◆ **Your objective**
Search the data for the word "screenshot". Reproduce every line where it is found.

◆ **Data provided**
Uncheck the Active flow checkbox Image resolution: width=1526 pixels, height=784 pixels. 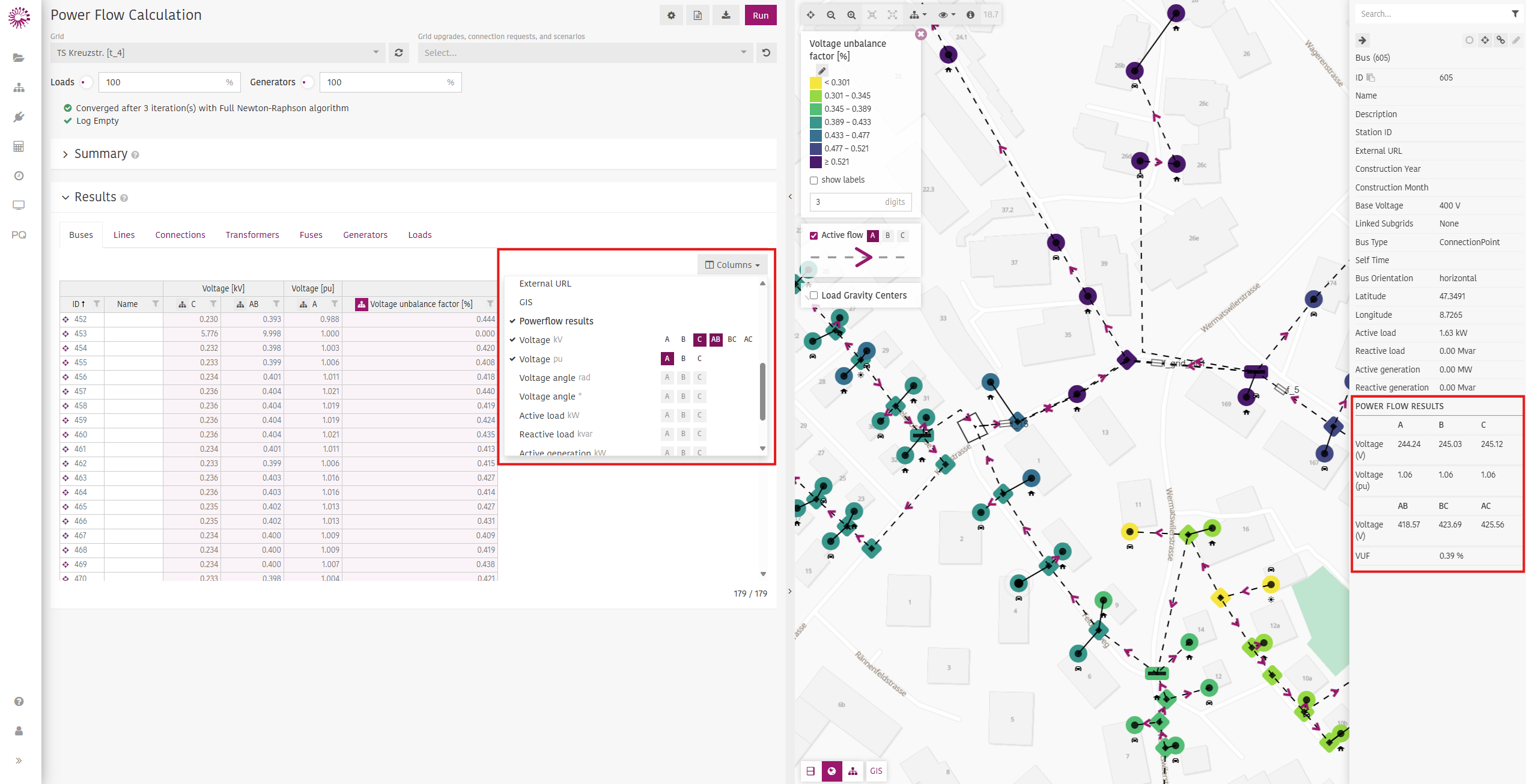813,236
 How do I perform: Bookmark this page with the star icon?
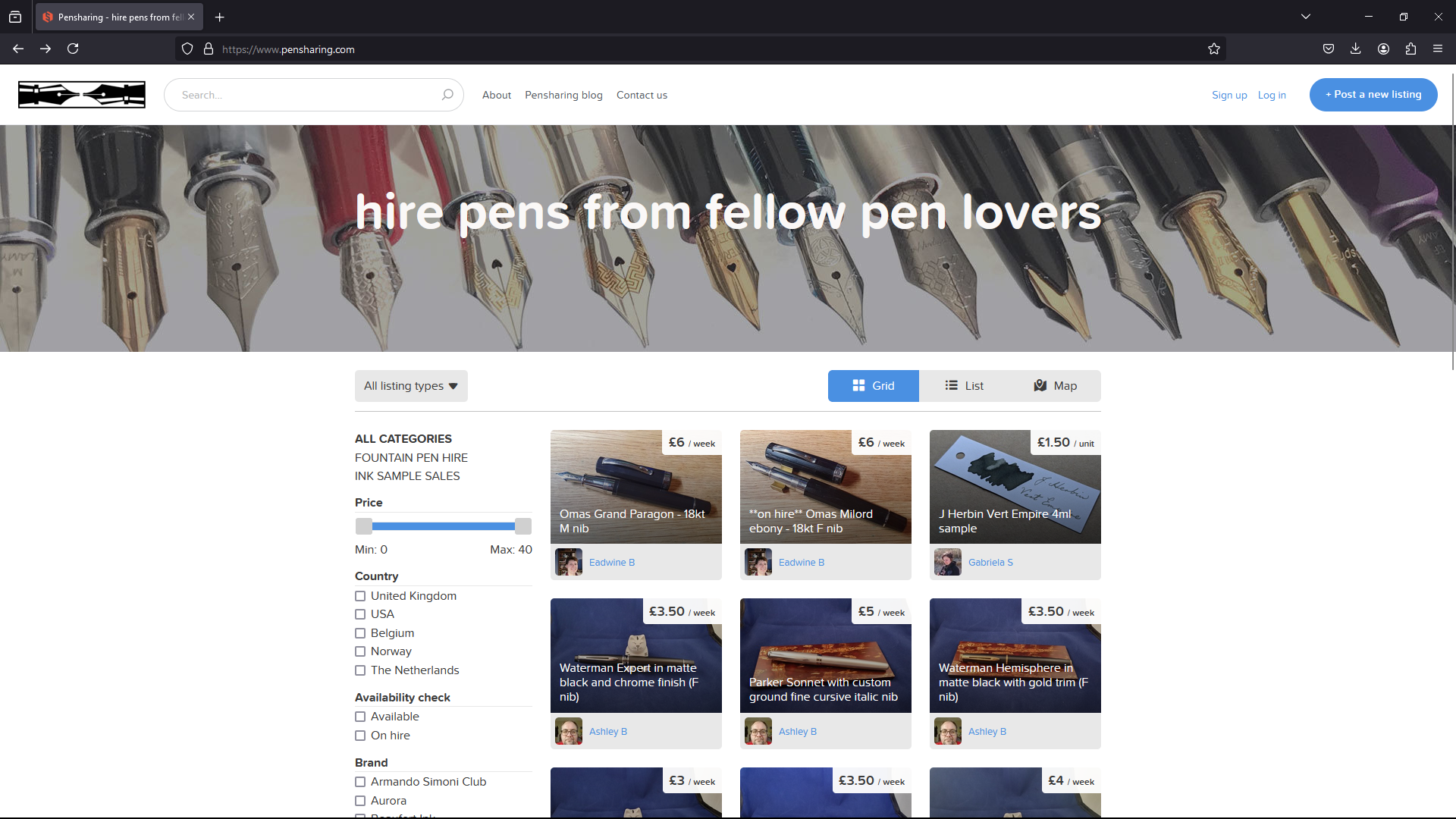(x=1214, y=49)
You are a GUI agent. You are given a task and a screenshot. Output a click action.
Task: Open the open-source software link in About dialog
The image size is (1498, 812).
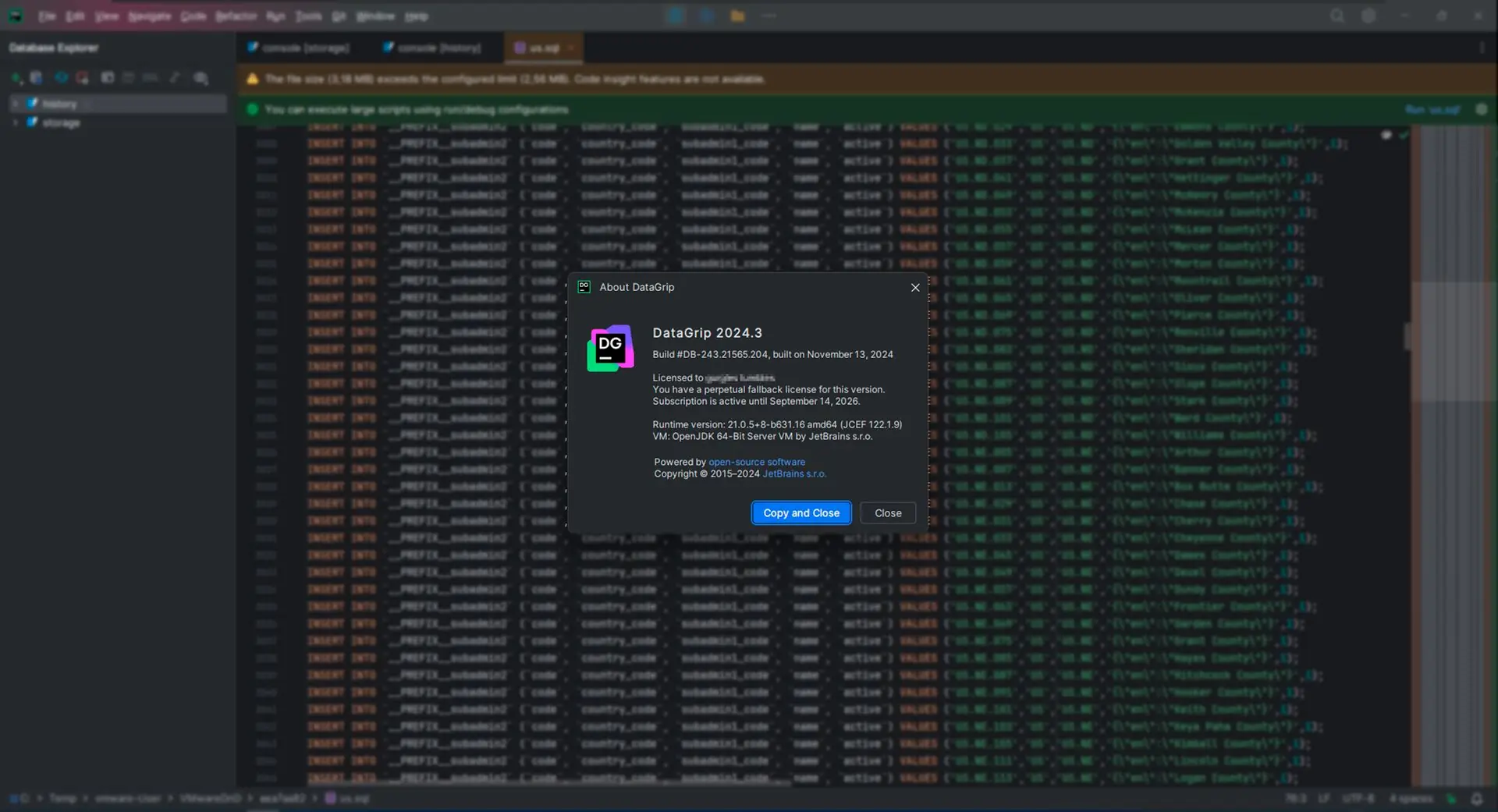(756, 462)
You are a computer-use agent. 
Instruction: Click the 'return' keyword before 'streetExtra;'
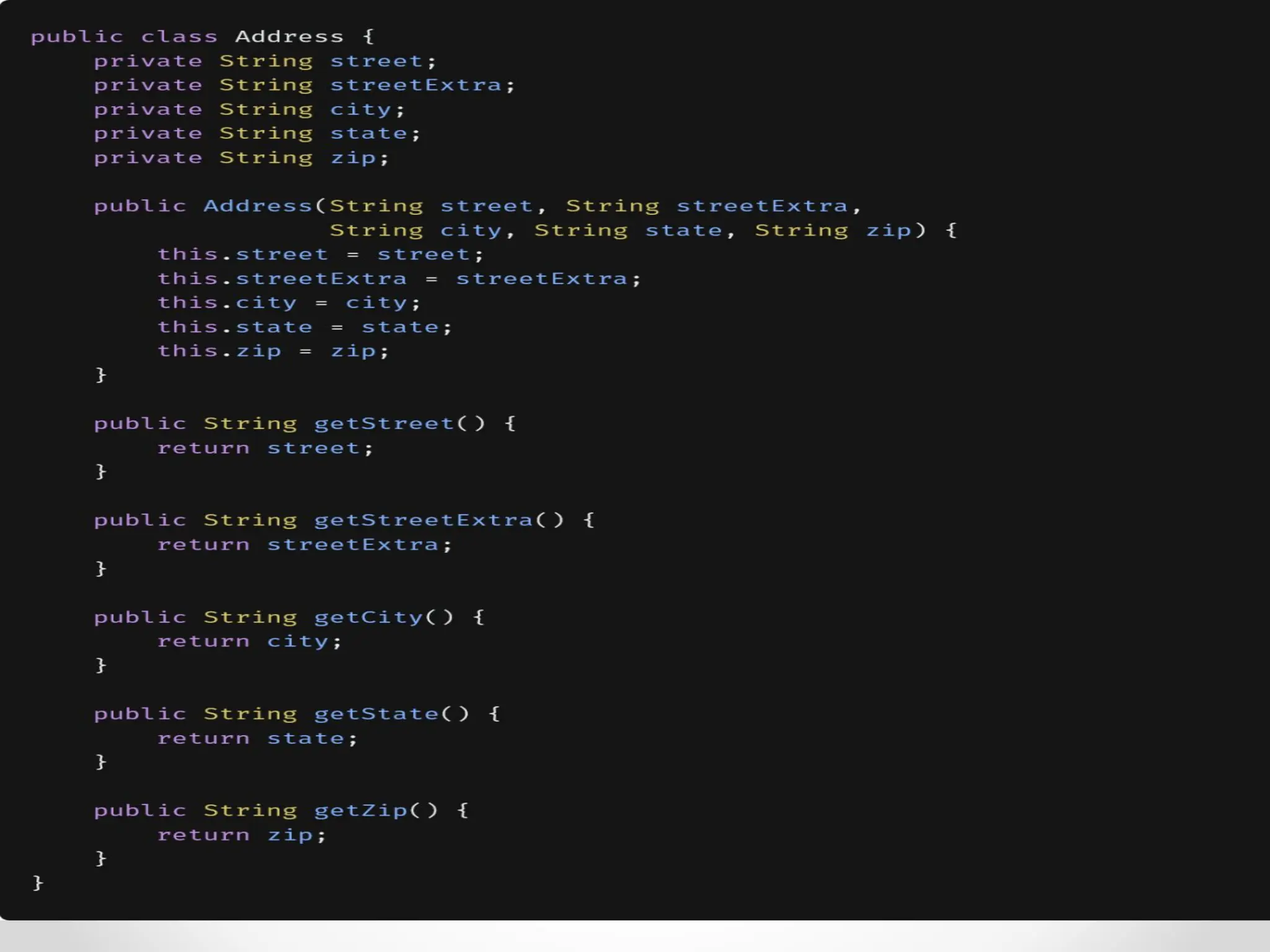[203, 545]
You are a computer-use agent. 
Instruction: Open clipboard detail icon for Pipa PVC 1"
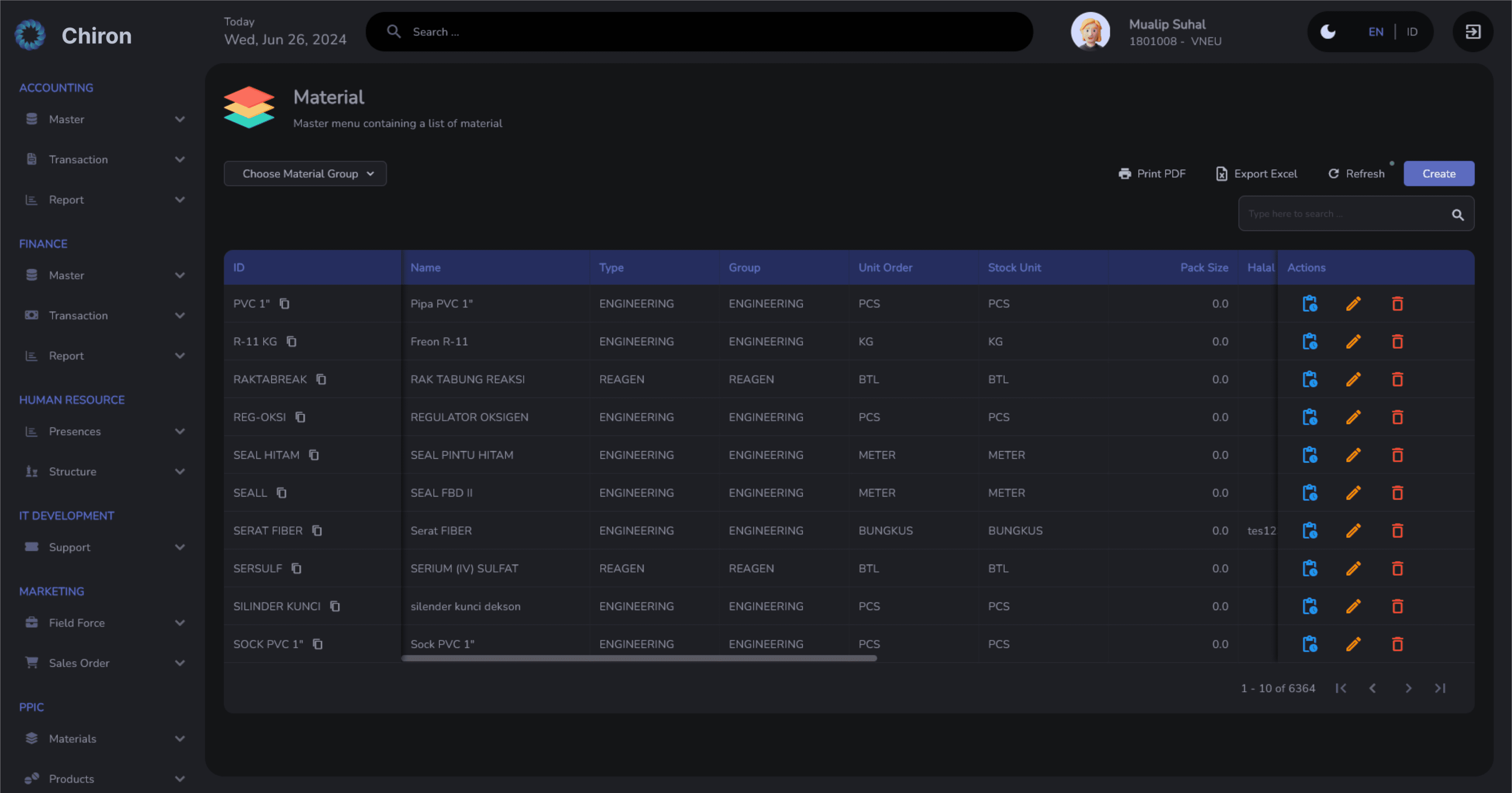pyautogui.click(x=1309, y=303)
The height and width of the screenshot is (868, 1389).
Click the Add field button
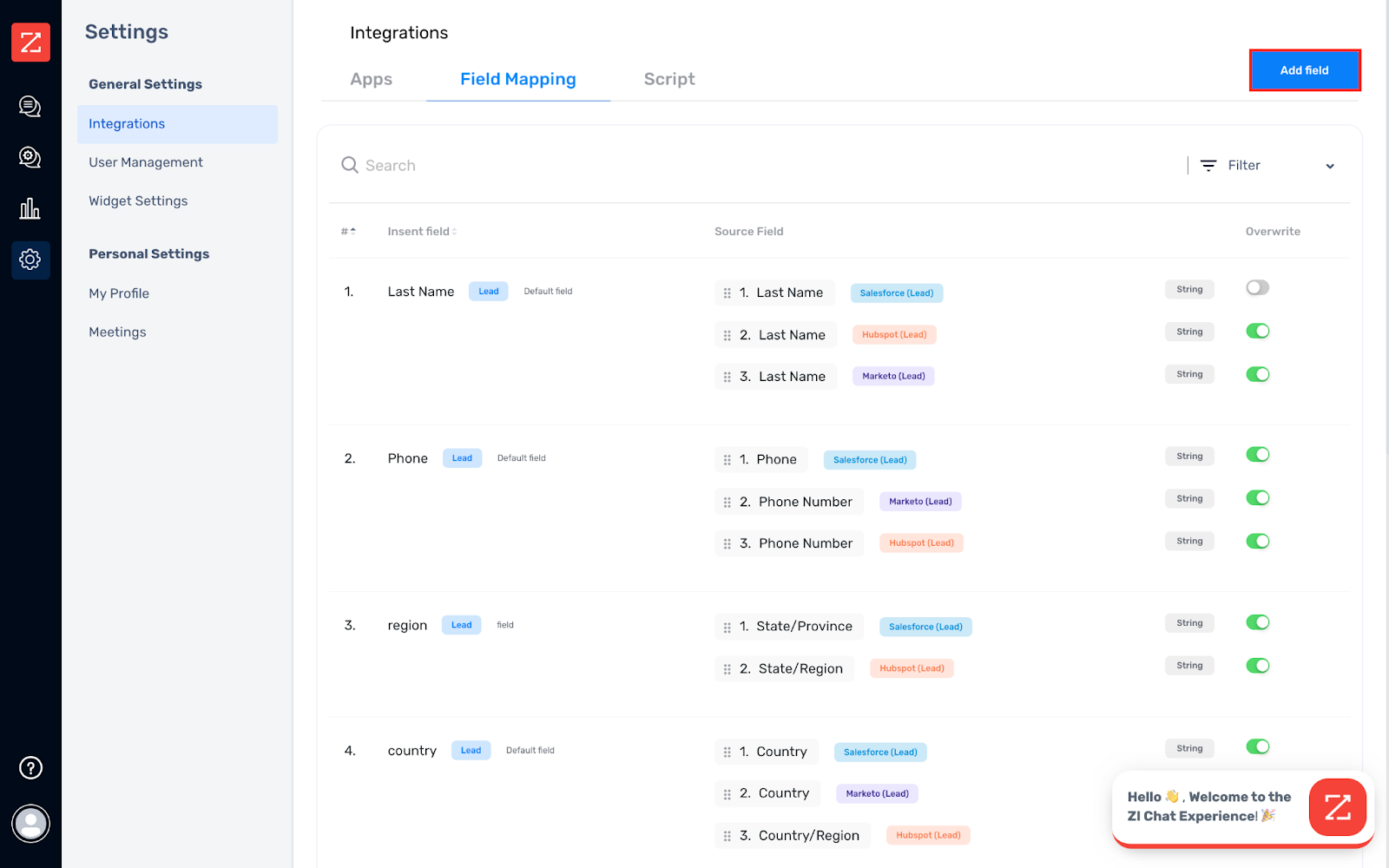point(1304,70)
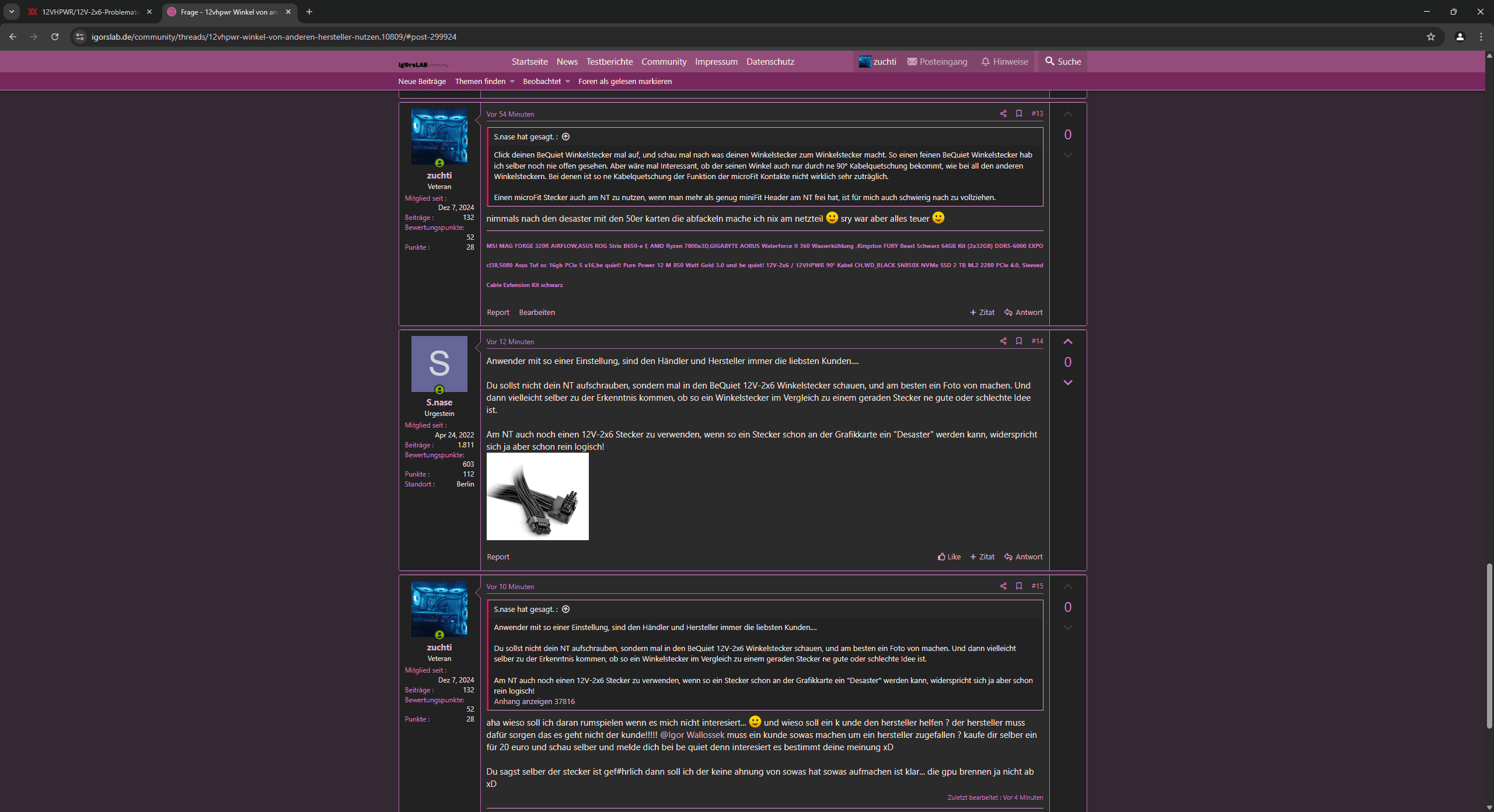Image resolution: width=1494 pixels, height=812 pixels.
Task: Add post #13 to multi-quote via Zitat
Action: [982, 313]
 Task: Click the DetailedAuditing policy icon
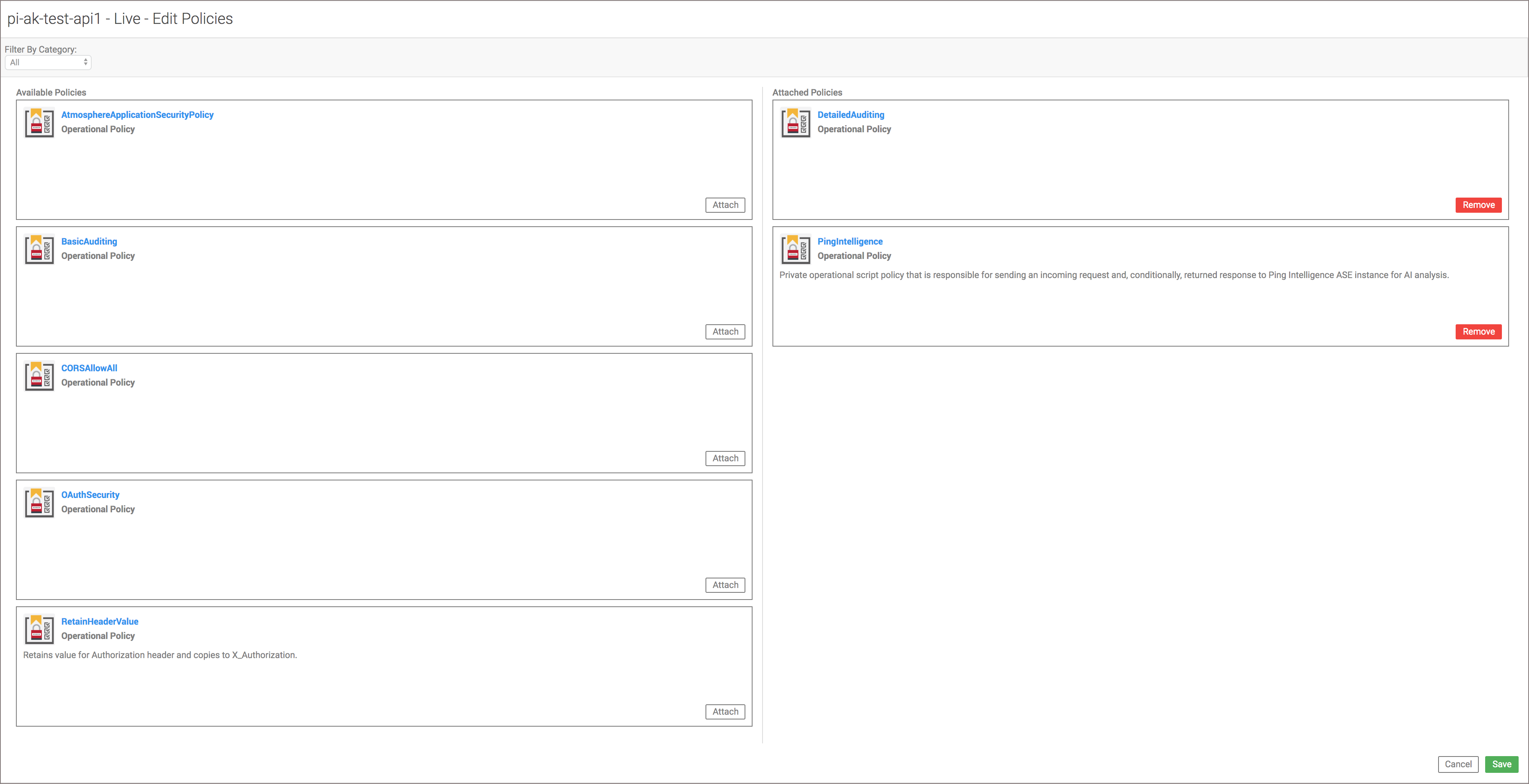(x=795, y=123)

◆ **Answer space**
You are a GUI agent. You are given a task and a screenshot. Output a click action.
The height and width of the screenshot is (868, 1389).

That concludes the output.